Ex-Rebels and Wallaby backrower Sean McMahon seems determined to see through his decision to leave Australian Rugby, with the star loose forward turning down multiple offers to play Super Rugby in Australia in favour of joining the Japanese-based Sunwolves franchise.
According to a report by Rugby.com.au, the 24-year-old turned his back on offers from the Reds, Rebels, and the Force before making his decision.
Looks like we’ll see Sean McMahon back in Australia next season!
In Sunwolves colours…
— NRC Australia (@NRC_Australia) November 28, 2018
Cannot understand this decision from Sean McMahon.
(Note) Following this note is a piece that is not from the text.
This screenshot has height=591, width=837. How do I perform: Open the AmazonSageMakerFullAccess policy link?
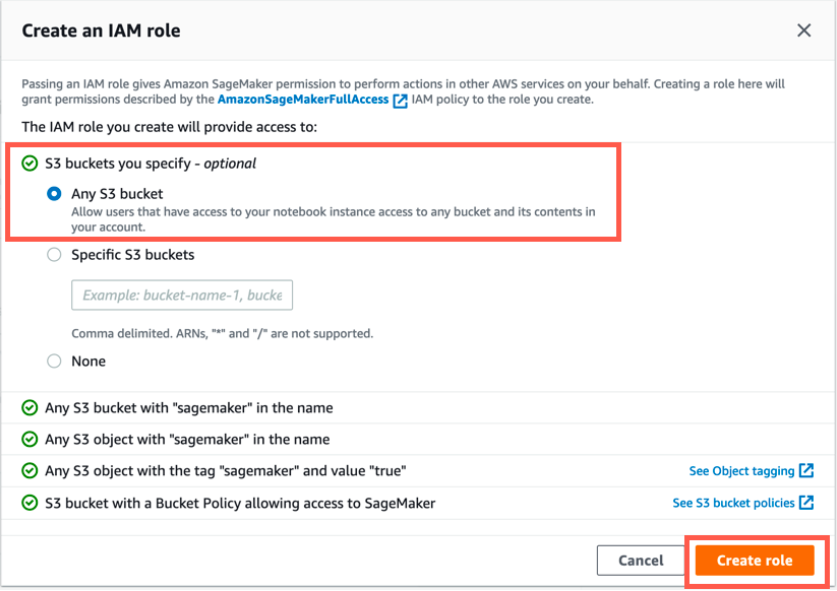click(x=303, y=100)

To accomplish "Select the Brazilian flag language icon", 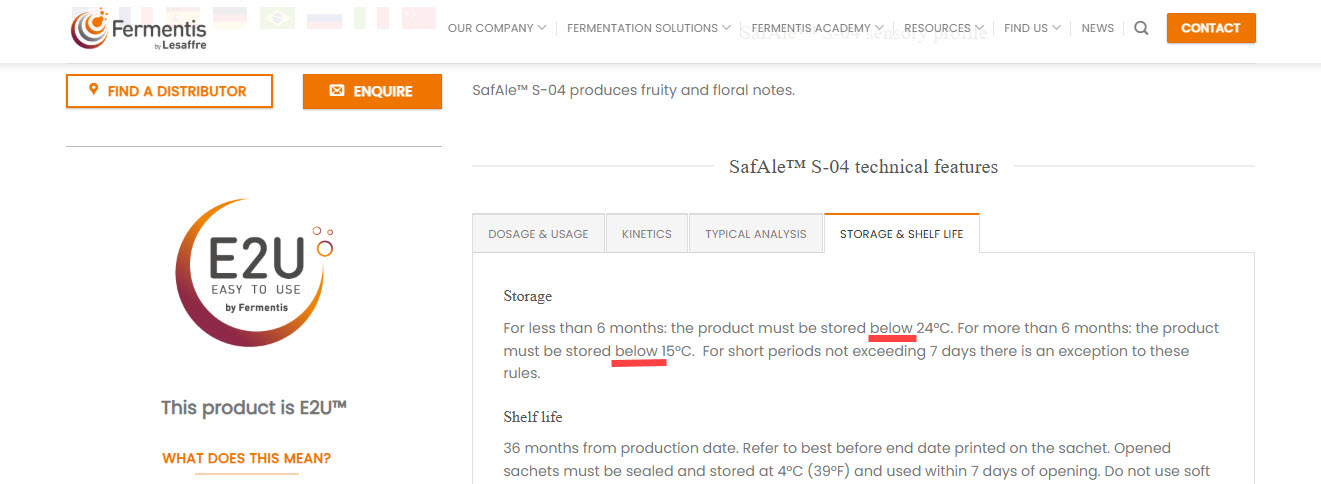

The @qantaswallabies are in crisis and need all their best players to band together for the World Cup next year. McMahon is absolutely one of our best. Just shows the problems go much deeper off the field #GoldBlooded https://t.co/ako49eHYva
— Joshua Small (@Joshua_107) November 28, 2018
Does Sean McMahon playing super rugby make him eligible for the Wallabies?
— Reg Roberts (@RugbyReg) November 28, 2018
At the time Michael Cheika made it publicly known that McMahon was a high priority for the Wallabies and Australian Rugby, ‘putting the ball’ in McMahon’s court.
“We’ve been really clear with Sean about what we’d like,” Cheika said.
“The ball is in his court.”
He signed with Suntory Sungoliath in the Japan Top League, abandoning his international career in favour of a Japanese rendezvous. He will now play against all the Australian Rugby franchises with the Sunwolves in the Australian conference, after joining them on a one-year deal.
In order to play for the Wallabies again, McMahon will need to sign with an Australian-based franchise to be available without being eligible for the 60-cap exemption threshold.
He could potentially sign on for the 2020 season and squeeze his way into late World Cup contention, in a similar fashion to how Leicester Tigers and future Melbourne Rebel Matt Toomua has played for the Wallabies before donning his new club’s jersey this year.
Earning a reported $800,000 per season in Japan, McMahon has little financial incentives to return home with Australian teams unable to fork out enough to put together an attractive package.
As a capped foreigner unable to play for the Japan national side, McMahon could have kept his body fresh for the domestic season, but instead will play a grueling Super Rugby season for little reward. Signing with the Sunwolves sends a significant message to Australian Rugby, with the JRFU backed-side possessing nowhere near the financial clout as the Japanese companies who run the Top League.